The imageries in Rahul Gandhi’s speech may have been of horses and beehives, but there was clearly one elephant in the room — Gujarat CM Narendra Modi.

Rahul Gandhi pitches for inclusive politics & speaks about relationship between communal harmony & growth
NEW DELHI: The imageries in Rahul Gandhi’s speech may have been of horses and beehives, but there was clearly one elephant in the room — Gujarat CM Narendra Modi. He did not name Modi even once in his speech, but there were enough references to the style and substance of BJP leader’s politics to remove any doubt as to who was in his crosshairs as he sketched out his idea of India.

He pitched for inclusive politics and again and again spoke of the relationship between communal and social harmony and the sustainability of economic growth, clearly attempting to differentiate himself from BJP’s Hindutva brand of politics, which Congress says leaves a significant section of the population out. “When you play the politics of alienating communities, you stop the movement of people and ideas. When that happens we all suffer. Businesses suffer and the seeds of disharmony are sown and the dreams of our people are severely disrupted,” he said. “The biggest danger is excluding people, excluding the poor, the middle class, tribals, Dalits. Whenever we excluded women, the minorities, 200 million Muslims in India, we have always fallen back.”

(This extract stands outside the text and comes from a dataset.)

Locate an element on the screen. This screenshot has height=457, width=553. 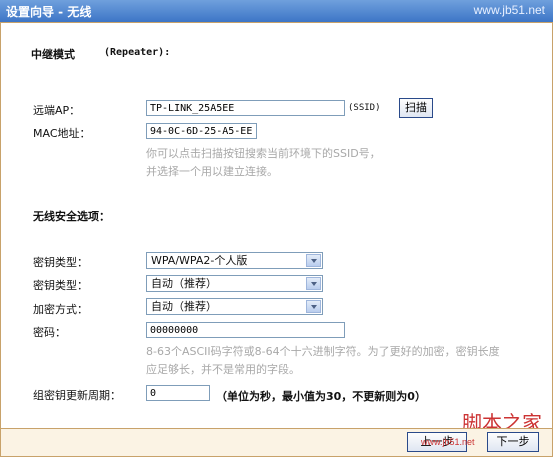
encryption-select-value: 自动（推荐） is located at coordinates (184, 306).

If minorities were one issue in which Gandhi sought to present a picture of contrast, China was another, especially the India vs China theme, a theme constantly visited by Modi, most recently in a recent address to students of Delhi’s Shri Ram College of Commerce. But he broke with the traditional Chinese dragon versus Indian elephant narrative, characterising India as a beehive, and its approach to growth a soft, friendly and inclusive one. He put his arm around CII’s Ajay S Shriram as a demonstration of the Indian approach, contrasting it with a hard clasp of the wrist for the Chinese. Inference was clear — Congress was large hearted while Modi was hard. But perhaps the most direct hit that he took on Modi was on the question on leadership and its nature. Modi, who has never made secret his desire for the job of prime minister, and Gandhi who has the mantle of the reluctant inheritor, are anyway a study in contrasts.